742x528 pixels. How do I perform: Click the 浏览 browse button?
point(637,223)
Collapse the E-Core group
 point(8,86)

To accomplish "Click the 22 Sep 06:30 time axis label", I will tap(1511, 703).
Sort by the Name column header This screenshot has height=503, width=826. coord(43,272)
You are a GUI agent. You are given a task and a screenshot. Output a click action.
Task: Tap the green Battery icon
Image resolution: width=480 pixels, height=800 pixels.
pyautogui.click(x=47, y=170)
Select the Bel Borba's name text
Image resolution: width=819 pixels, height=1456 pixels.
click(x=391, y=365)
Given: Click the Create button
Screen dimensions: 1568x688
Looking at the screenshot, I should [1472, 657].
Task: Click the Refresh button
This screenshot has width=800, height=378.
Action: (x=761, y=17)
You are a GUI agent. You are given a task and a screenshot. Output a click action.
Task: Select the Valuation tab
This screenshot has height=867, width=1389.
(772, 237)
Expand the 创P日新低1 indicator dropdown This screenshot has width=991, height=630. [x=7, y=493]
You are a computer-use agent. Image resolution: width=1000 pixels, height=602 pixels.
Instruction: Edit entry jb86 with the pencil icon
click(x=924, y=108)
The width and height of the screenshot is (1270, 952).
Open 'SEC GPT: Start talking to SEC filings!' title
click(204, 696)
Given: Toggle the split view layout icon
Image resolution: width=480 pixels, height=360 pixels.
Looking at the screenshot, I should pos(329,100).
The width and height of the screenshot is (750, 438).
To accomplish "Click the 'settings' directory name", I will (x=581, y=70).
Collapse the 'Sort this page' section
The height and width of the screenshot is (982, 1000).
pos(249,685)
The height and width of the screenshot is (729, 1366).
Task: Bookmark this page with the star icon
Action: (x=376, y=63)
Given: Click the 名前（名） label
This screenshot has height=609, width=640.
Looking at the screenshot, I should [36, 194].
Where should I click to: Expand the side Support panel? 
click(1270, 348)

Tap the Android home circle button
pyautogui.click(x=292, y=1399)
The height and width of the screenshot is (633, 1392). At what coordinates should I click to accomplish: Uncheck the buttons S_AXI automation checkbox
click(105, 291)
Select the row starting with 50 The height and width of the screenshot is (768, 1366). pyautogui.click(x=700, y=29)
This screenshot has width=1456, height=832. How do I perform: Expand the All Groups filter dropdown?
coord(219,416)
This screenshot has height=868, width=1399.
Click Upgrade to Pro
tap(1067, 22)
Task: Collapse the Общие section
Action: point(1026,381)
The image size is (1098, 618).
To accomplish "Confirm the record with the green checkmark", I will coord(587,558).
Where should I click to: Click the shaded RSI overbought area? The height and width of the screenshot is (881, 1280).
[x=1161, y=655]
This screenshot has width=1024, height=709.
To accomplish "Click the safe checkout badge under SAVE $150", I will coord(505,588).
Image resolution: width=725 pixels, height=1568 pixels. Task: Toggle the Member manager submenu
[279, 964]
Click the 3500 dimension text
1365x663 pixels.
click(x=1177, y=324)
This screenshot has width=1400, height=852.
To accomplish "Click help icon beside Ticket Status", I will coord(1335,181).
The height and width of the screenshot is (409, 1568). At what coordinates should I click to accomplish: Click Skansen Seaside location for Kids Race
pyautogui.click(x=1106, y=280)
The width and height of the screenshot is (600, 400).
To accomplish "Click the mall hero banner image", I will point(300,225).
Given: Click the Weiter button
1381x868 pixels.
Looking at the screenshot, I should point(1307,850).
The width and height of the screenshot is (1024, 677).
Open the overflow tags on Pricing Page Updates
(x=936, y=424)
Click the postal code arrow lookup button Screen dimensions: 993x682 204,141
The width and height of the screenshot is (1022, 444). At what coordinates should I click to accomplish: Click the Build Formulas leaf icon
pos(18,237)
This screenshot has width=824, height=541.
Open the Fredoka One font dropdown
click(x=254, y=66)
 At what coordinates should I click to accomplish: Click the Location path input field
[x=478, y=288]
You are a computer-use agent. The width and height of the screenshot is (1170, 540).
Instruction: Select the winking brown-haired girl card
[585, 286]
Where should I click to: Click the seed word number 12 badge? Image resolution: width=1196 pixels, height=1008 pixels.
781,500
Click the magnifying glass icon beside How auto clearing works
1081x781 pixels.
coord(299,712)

The task »
Retype the material above exactly as given.

Result below »
742x528 pixels. How do I perform: Click the 浏览 browse button?
point(637,223)
Collapse the E-Core group
 point(8,86)

To accomplish "Click the 22 Sep 06:30 time axis label", I will tap(1511, 703).
Sort by the Name column header This screenshot has height=503, width=826. coord(43,272)
You are a GUI agent. You are given a task and a screenshot. Output a click action.
Task: Tap the green Battery icon
Image resolution: width=480 pixels, height=800 pixels.
pyautogui.click(x=47, y=170)
Select the Bel Borba's name text
Image resolution: width=819 pixels, height=1456 pixels.
click(x=391, y=365)
Given: Click the Create button
Screen dimensions: 1568x688
Looking at the screenshot, I should [1472, 657].
Task: Click the Refresh button
This screenshot has width=800, height=378.
Action: (x=761, y=17)
You are a GUI agent. You are given a task and a screenshot. Output a click action.
Task: Select the Valuation tab
This screenshot has height=867, width=1389.
(772, 237)
Expand the 创P日新低1 indicator dropdown This screenshot has width=991, height=630. [x=7, y=493]
You are a computer-use agent. Image resolution: width=1000 pixels, height=602 pixels.
Instruction: Edit entry jb86 with the pencil icon
click(x=924, y=108)
The width and height of the screenshot is (1270, 952).
Open 'SEC GPT: Start talking to SEC filings!' title
click(204, 696)
Given: Toggle the split view layout icon
Image resolution: width=480 pixels, height=360 pixels.
Looking at the screenshot, I should pos(329,100).
The width and height of the screenshot is (750, 438).
To accomplish "Click the 'settings' directory name", I will (x=581, y=70).
Collapse the 'Sort this page' section
The height and width of the screenshot is (982, 1000).
pos(249,685)
The height and width of the screenshot is (729, 1366).
Task: Bookmark this page with the star icon
Action: (x=376, y=63)
Given: Click the 名前（名） label
This screenshot has height=609, width=640.
Looking at the screenshot, I should [36, 194].
Where should I click to: Expand the side Support panel? 
click(1270, 348)

Tap the Android home circle button
pyautogui.click(x=292, y=1399)
The height and width of the screenshot is (633, 1392). At what coordinates should I click to accomplish: Uncheck the buttons S_AXI automation checkbox
click(105, 291)
Select the row starting with 50 The height and width of the screenshot is (768, 1366). pyautogui.click(x=700, y=29)
This screenshot has width=1456, height=832. How do I perform: Expand the All Groups filter dropdown?
coord(219,416)
This screenshot has height=868, width=1399.
Click Upgrade to Pro
tap(1067, 22)
Task: Collapse the Общие section
Action: point(1026,381)
The image size is (1098, 618).
To accomplish "Confirm the record with the green checkmark", I will coord(587,558).
Where should I click to: Click the shaded RSI overbought area? The height and width of the screenshot is (881, 1280).
[x=1161, y=655]
This screenshot has width=1024, height=709.
To accomplish "Click the safe checkout badge under SAVE $150", I will coord(505,588).
Image resolution: width=725 pixels, height=1568 pixels. Task: Toggle the Member manager submenu
[279, 964]
Click the 3500 dimension text
1365x663 pixels.
click(x=1177, y=324)
This screenshot has width=1400, height=852.
To accomplish "Click help icon beside Ticket Status", I will coord(1335,181).
The height and width of the screenshot is (409, 1568). At what coordinates should I click to accomplish: Click Skansen Seaside location for Kids Race
pyautogui.click(x=1106, y=280)
The width and height of the screenshot is (600, 400).
To accomplish "Click the mall hero banner image", I will point(300,225).
Given: Click the Weiter button
1381x868 pixels.
Looking at the screenshot, I should point(1307,850).
The width and height of the screenshot is (1024, 677).
Open the overflow tags on Pricing Page Updates
(x=936, y=424)
Click the postal code arrow lookup button Screen dimensions: 993x682 204,141
The width and height of the screenshot is (1022, 444). At what coordinates should I click to accomplish: Click the Build Formulas leaf icon
pos(18,237)
This screenshot has width=824, height=541.
Open the Fredoka One font dropdown
click(x=254, y=66)
 At what coordinates should I click to accomplish: Click the Location path input field
[x=478, y=288]
You are a computer-use agent. The width and height of the screenshot is (1170, 540).
Instruction: Select the winking brown-haired girl card
[585, 286]
Where should I click to: Click the seed word number 12 badge? Image resolution: width=1196 pixels, height=1008 pixels.
781,500
Click the magnifying glass icon beside How auto clearing works
1081x781 pixels.
coord(299,712)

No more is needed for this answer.